## Signal Processing Algorithm Acceleration in MATLAB

Note

The benchmarks in this example have been measured on a machine with four physical cores.

This example shows how to accelerate a signal processing algorithm in MATLAB® using the codegen (MATLAB Coder) and dspunfold functions. You can generate a MATLAB executable (MEX function) from an entire MATLAB function or specific parts of the MATLAB function. When you run the MEX function instead of the original MATLAB code, simulation speed can increase significantly. To generate the MEX equivalent, the algorithm must support code generation.

To use codegen (MATLAB Coder), you must have MATLAB Coder™ installed. To use dspunfold, you must have MATLAB Coder and DSP System Toolbox™ installed.

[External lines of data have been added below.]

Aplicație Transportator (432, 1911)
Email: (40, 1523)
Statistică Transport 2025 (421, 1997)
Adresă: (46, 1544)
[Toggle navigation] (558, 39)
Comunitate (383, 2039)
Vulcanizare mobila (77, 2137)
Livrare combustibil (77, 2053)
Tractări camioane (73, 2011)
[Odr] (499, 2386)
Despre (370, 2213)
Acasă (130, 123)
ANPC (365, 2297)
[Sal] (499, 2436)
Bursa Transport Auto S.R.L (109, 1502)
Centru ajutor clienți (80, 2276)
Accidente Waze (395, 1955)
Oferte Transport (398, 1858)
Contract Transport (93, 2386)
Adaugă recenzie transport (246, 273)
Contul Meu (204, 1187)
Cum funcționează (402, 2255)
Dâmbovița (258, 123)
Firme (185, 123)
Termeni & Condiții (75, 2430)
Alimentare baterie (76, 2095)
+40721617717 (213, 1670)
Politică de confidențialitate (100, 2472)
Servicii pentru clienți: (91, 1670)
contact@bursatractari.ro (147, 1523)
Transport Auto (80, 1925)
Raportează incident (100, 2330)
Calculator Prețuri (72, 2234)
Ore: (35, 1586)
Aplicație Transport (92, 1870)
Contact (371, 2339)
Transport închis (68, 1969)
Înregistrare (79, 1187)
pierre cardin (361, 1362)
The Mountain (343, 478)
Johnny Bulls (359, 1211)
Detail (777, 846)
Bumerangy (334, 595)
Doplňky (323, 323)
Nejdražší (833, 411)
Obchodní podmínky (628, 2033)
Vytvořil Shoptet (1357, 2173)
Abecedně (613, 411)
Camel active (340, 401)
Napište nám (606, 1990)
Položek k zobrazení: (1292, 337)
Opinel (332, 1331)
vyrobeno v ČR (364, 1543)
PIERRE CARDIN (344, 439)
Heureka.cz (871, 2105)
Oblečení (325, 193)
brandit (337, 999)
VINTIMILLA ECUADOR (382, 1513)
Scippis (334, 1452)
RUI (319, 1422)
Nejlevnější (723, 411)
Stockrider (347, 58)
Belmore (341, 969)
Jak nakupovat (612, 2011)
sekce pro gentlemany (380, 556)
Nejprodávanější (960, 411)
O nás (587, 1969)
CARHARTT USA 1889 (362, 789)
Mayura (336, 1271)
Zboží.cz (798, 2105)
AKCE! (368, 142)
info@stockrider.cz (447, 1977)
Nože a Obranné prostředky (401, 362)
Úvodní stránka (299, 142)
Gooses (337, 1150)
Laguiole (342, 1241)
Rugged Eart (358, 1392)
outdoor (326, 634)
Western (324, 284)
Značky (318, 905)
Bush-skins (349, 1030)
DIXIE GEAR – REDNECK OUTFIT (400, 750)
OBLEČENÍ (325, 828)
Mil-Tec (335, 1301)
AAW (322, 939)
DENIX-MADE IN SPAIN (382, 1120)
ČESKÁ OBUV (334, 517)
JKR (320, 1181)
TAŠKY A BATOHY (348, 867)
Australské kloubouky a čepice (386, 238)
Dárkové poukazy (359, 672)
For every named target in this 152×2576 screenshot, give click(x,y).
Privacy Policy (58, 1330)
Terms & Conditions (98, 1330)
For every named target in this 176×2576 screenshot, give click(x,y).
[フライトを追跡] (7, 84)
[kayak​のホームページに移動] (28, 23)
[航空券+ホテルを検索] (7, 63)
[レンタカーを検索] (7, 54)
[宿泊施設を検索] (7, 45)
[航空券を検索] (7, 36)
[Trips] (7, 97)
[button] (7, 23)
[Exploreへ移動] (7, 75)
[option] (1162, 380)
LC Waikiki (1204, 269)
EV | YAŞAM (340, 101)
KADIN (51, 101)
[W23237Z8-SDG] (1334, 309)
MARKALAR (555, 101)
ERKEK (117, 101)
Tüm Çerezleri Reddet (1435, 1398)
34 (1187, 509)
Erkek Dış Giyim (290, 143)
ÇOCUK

To use dspunfold on Windows and Linux, you must use a compiler that supports the Open Multi-Processing (OpenMP) application interface. See Supported Compilers.

### FIR Filter Algorithm

Consider a simple FIR filter algorithm to accelerate. Copy the firfilter function code into the firfilter.m file.

function [y,z1] = firfilter(b,x)
% Inputs:
%   b - 1xNTaps row vector of coefficients
%   x - A frame of  noisy input

% States:
%   z, z1 - NTapsx1 column vector of states

% Output:
%   y - A frame of filtered output

persistent z;

if (isempty(z))
z = zeros(length(b),1);
end
Lx = size(x,1);
y = zeros(size(x),'like',x);

z1 = z;
for m = 1:Lx
% Load next input sample
z1(1,:) = x(m,:);

% Compute output
y(m,:) = b*z1;

% Update states
z1(2:end,:) = z1(1:end-1,:);
z = z1;
end

The firfilter function accepts a vector of filter coefficients, b, a noisy input signal, x, as inputs. Generate the filter coefficients using the fir1 function.

NTaps = 250;
Fp = 4e3/(44.1e3/2);
b = fir1(NTaps-1,Fp);

Filter a stream of a noisy sine wave signal by using the firfilter function. The sine wave has a frame size of 4000 samples and a sample rate of 192 kHz. Generate the sine wave using the dsp.SineWave System object™. The noise is a white Gaussian with a mean of 0 and a variance of 0.02. Name this function firfilter_sim.  The firfilter_sim function calls the firfilter function on the noisy input.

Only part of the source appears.